The publicist attached to this concert described you as an "Indiana Jones," because of your retrieval of lost songs in sealed boxes at the Ukrainian National Library in Kiev. I take it that has nothing to do with a safari fedora and a bullwhip.

That's the thing with working with publicists who market things, as opposed to the academics. I would diminish my own role in finding the materials, and instead emphasize how amazing the discovery is.

There are many layers to this story, but what's the most amazing part of the discovery of the songs, as you see it?
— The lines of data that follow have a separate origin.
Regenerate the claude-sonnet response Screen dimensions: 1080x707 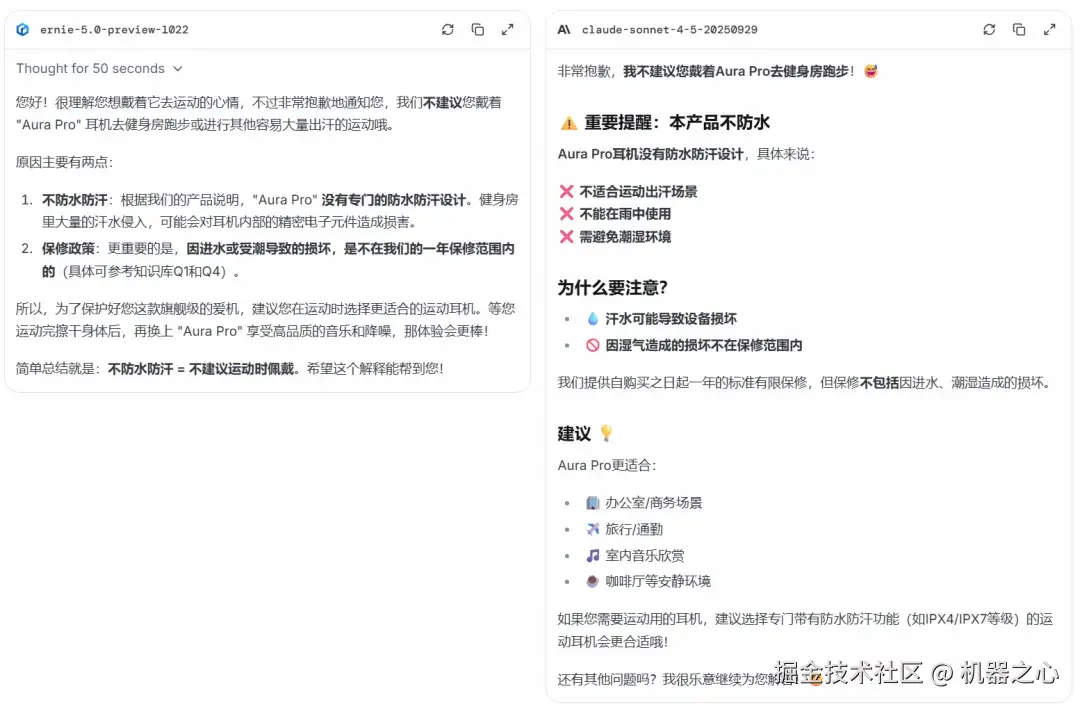[989, 29]
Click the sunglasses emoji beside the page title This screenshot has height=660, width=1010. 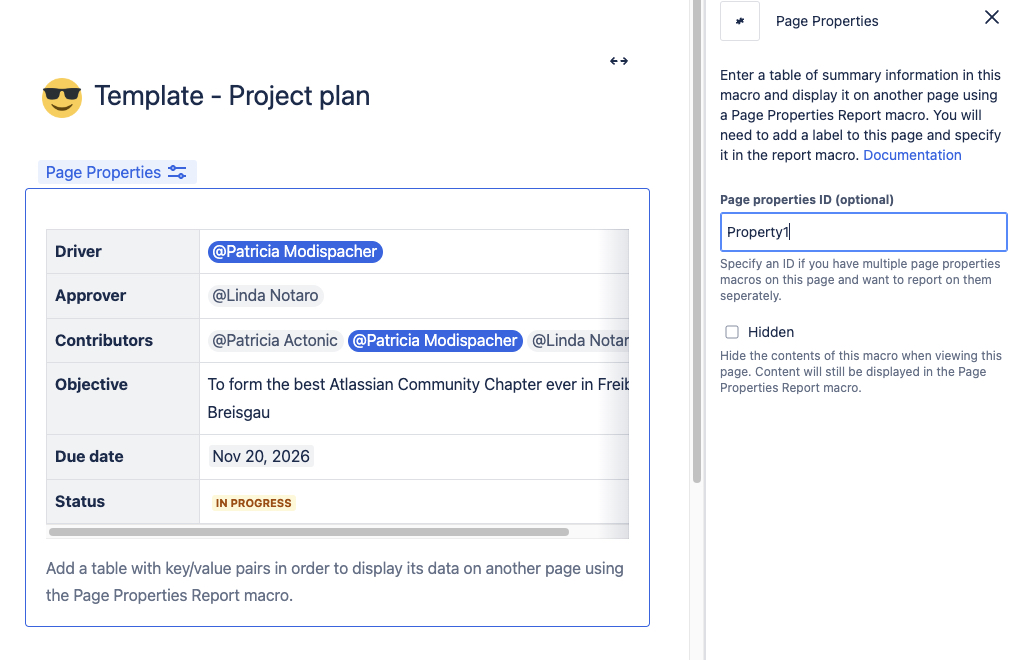click(61, 96)
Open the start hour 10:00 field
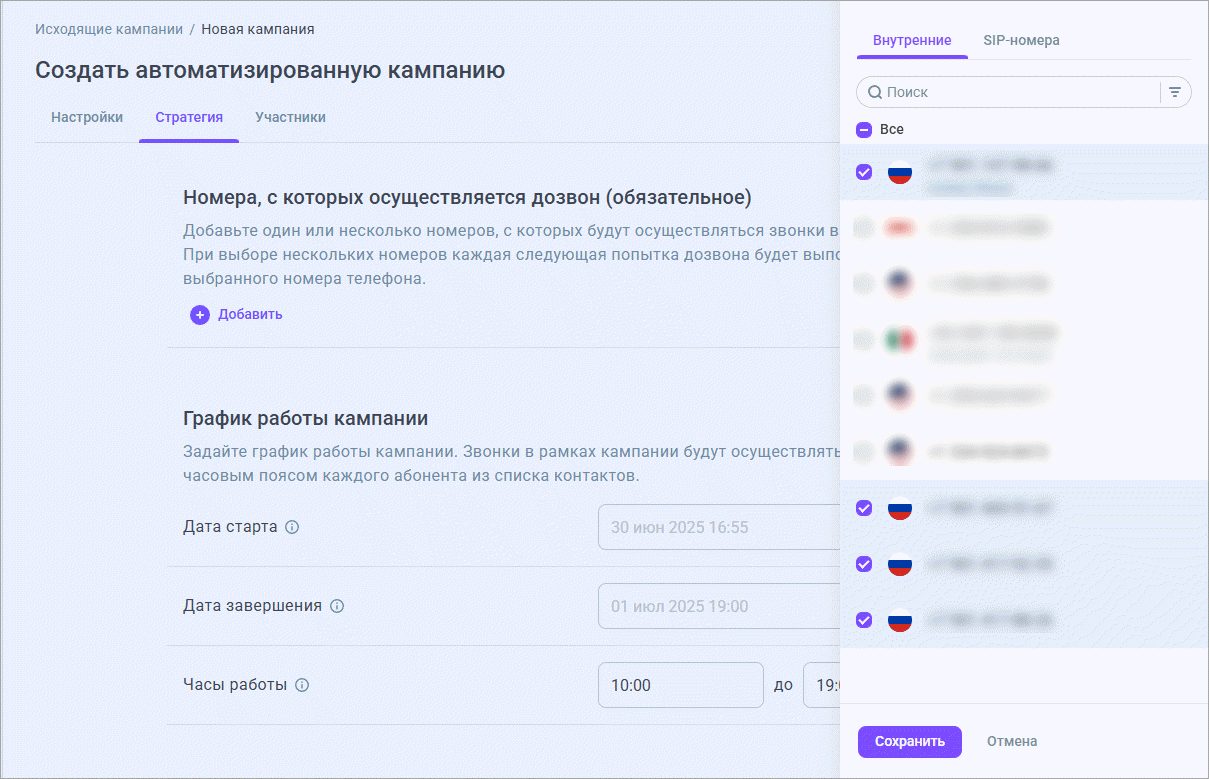The height and width of the screenshot is (779, 1209). (680, 685)
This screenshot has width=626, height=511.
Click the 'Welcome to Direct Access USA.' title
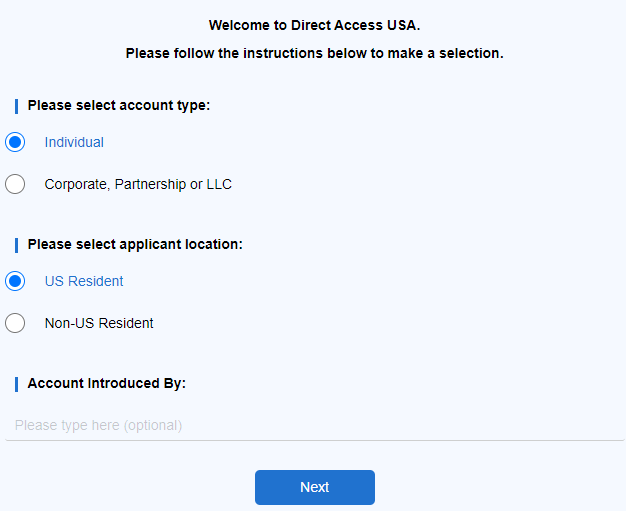[314, 24]
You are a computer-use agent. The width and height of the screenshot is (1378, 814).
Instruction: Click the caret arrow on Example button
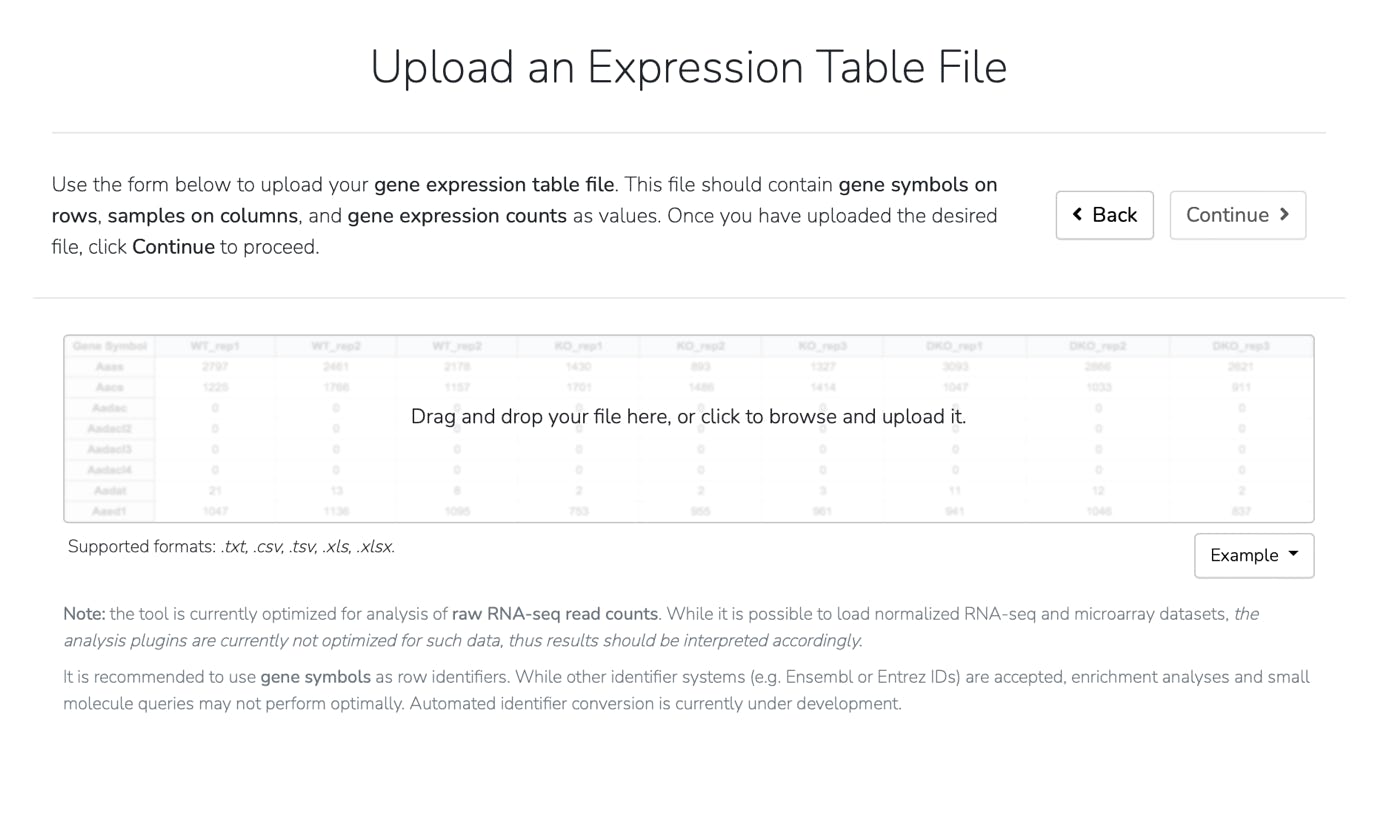click(1293, 554)
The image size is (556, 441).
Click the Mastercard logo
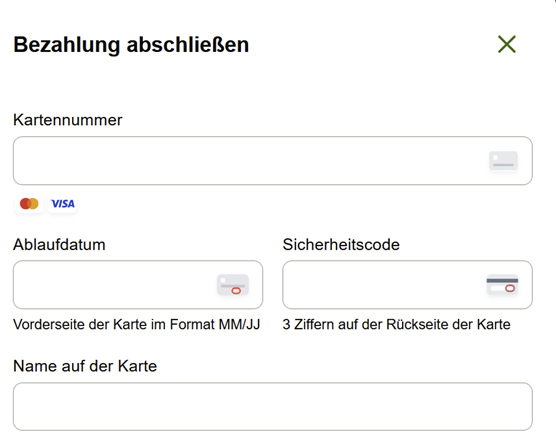pyautogui.click(x=29, y=204)
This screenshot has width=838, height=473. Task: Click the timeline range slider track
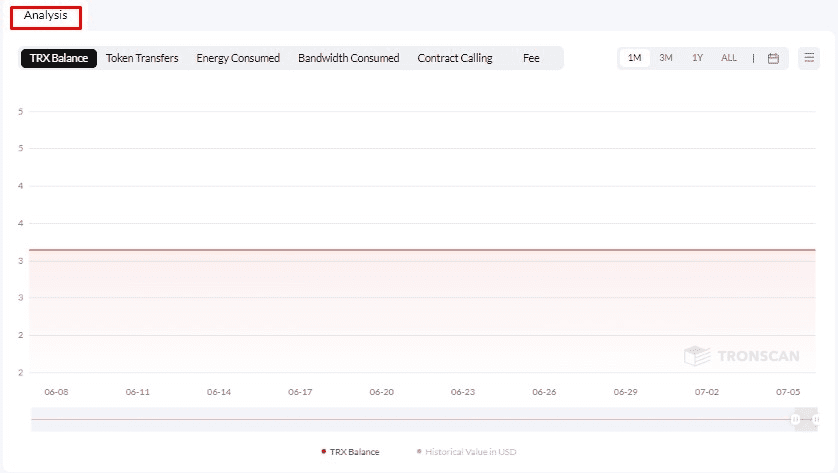pos(400,419)
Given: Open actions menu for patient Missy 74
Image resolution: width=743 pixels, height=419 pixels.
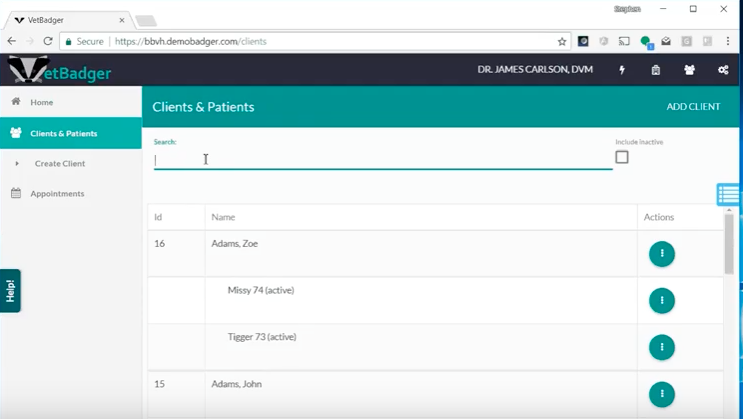Looking at the screenshot, I should coord(661,300).
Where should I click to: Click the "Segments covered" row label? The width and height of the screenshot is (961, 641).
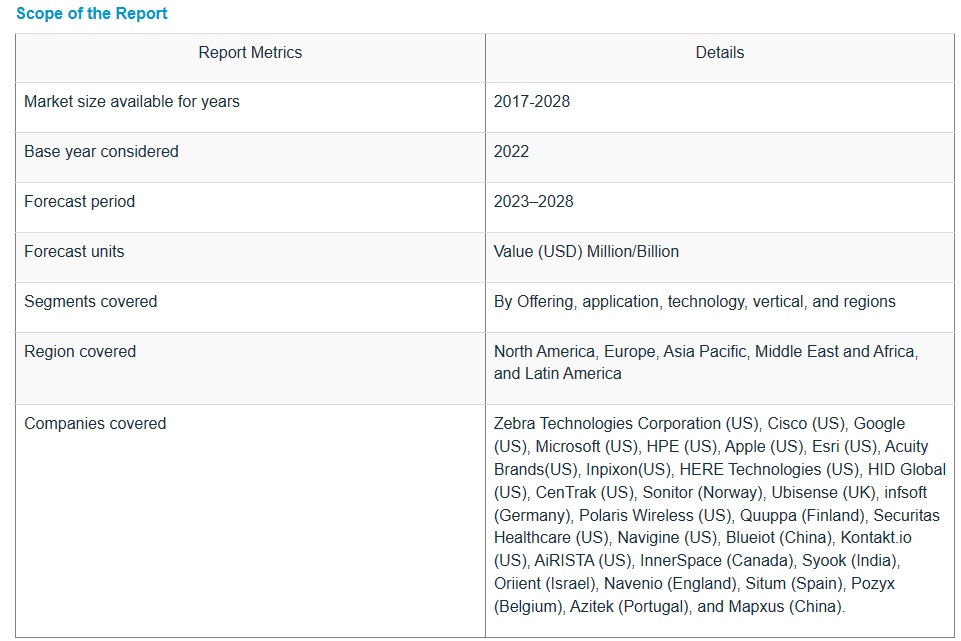coord(90,301)
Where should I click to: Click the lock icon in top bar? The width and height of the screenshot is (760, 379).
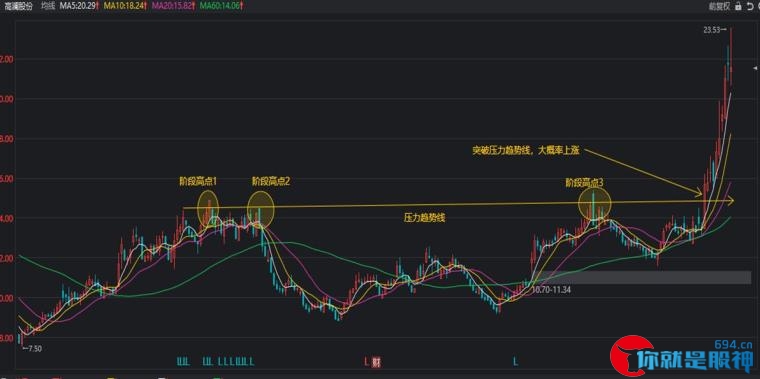(x=738, y=7)
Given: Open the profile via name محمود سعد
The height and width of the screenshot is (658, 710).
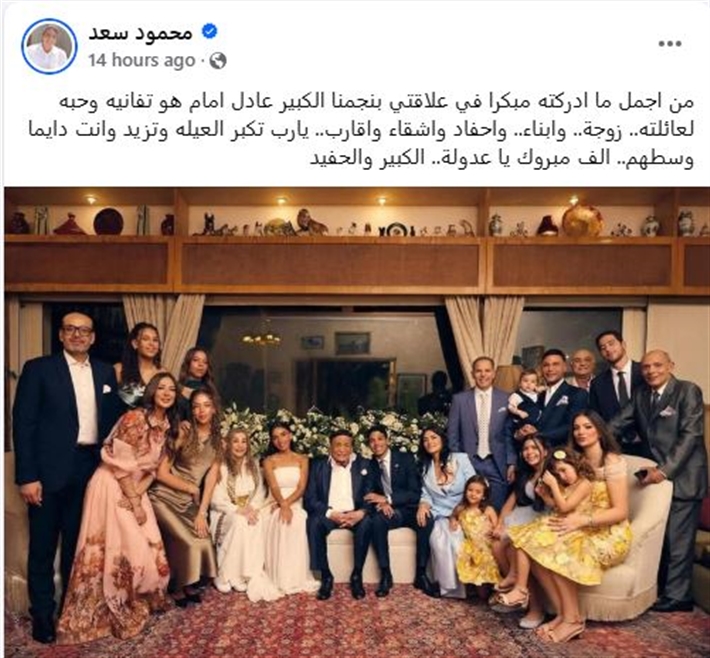Looking at the screenshot, I should coord(140,33).
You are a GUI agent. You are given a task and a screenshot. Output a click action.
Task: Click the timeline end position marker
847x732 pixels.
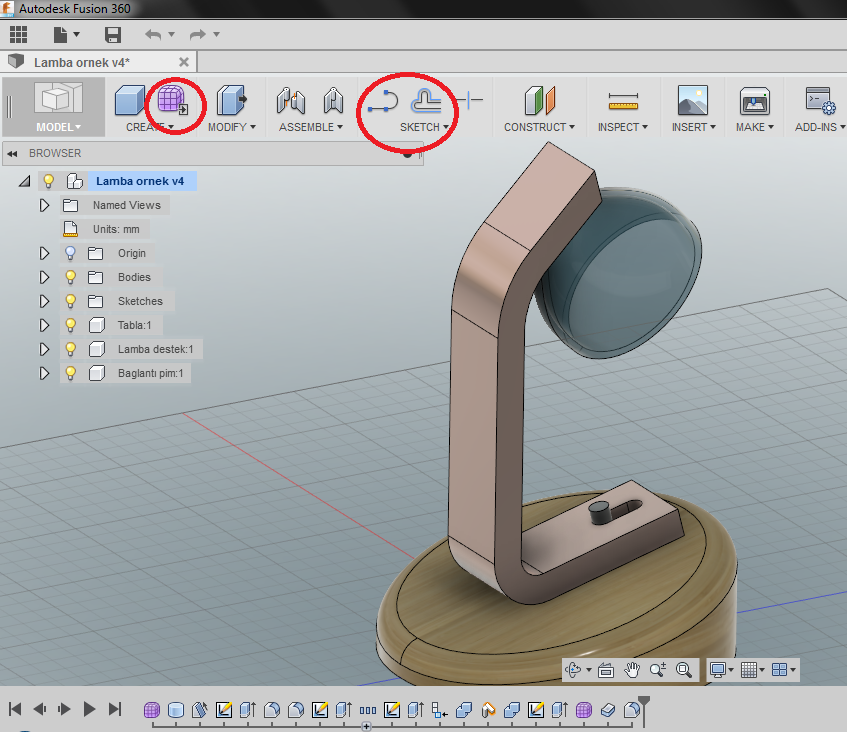point(644,702)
We think of the Jewish community in Canada as uniform. When we think about the Holocaust, we imagine it as happening in Poland, in the extermination camps. It's not well known that 2.5 million Jews were killed in the Soviet Union. Somehow the culture and heritage of Russian Jews are on the margins, in that narrative. With this heritage project, it's something to say Jews were fighting. Jews were laughing in the face of death. It's an important resistance story.

So we have documents, dating to 1947, in which Soviet Jewish ethnomusicologists and linguists archived songs written by Ukrainian Jews. Can you talk about the lyrics?

Somebody would sing about their experience of escaping Europe. Somebody would sing about seeing people shot to death or drowned in a well and all this horrific stuff. Sometimes, a human being just can not tell a story. So they write a poem or a song about something they witnessed.

What struck you, as a historian, about the song lyrics?

When I started looking at the materials, I realized there were Yiddish songs about the Red Army. Yiddish songs cursing Germans. Yiddish songs that encouraged soldiers to fight and Yiddish songs that talk about revenge. They're not talking about memory. They're not talking about things we associate with the Holocaust today, which is "Never again." It's a very different narrative of the Holocaust compared to what we had previously.

One of the songs praised Stalin. Is that sincere praise?

There's a lot of praise for Stalin. Every other song has something about Stalin. From 1944 to 1946, all the songs had him as the saviour of Jewish people. Stalin is almost the Messiah, and he is being praised in very genuine terms. To me, that is interesting because I wrote a book about Yiddish culture in the Soviet Union in the 1920s and 30s, and the argument I made in my book was that the praise was forced. They didn't believe it in the thirties, but in the forties I can't make the same argument. He was a true hero; Hitler was the enemy.

But how do you present these songs now, given what happened in the 1950s, with Stalin's reign of terror in the Soviet Union?

It's an interesting dilemma. But I see this project as way to honour the existence of culture that was totally destroyed. I don't just mean people who were killed in the Holocaust, though that's a big part of it. I also mean people who were collecting this material that praised Stalin and who were arrested later by Stalin. To me, as a historian, it's really important to understand the complexity of the Second World War. People who seem like enemies now were heroes then, and vice versa. Songs about Stalin are testimony to that.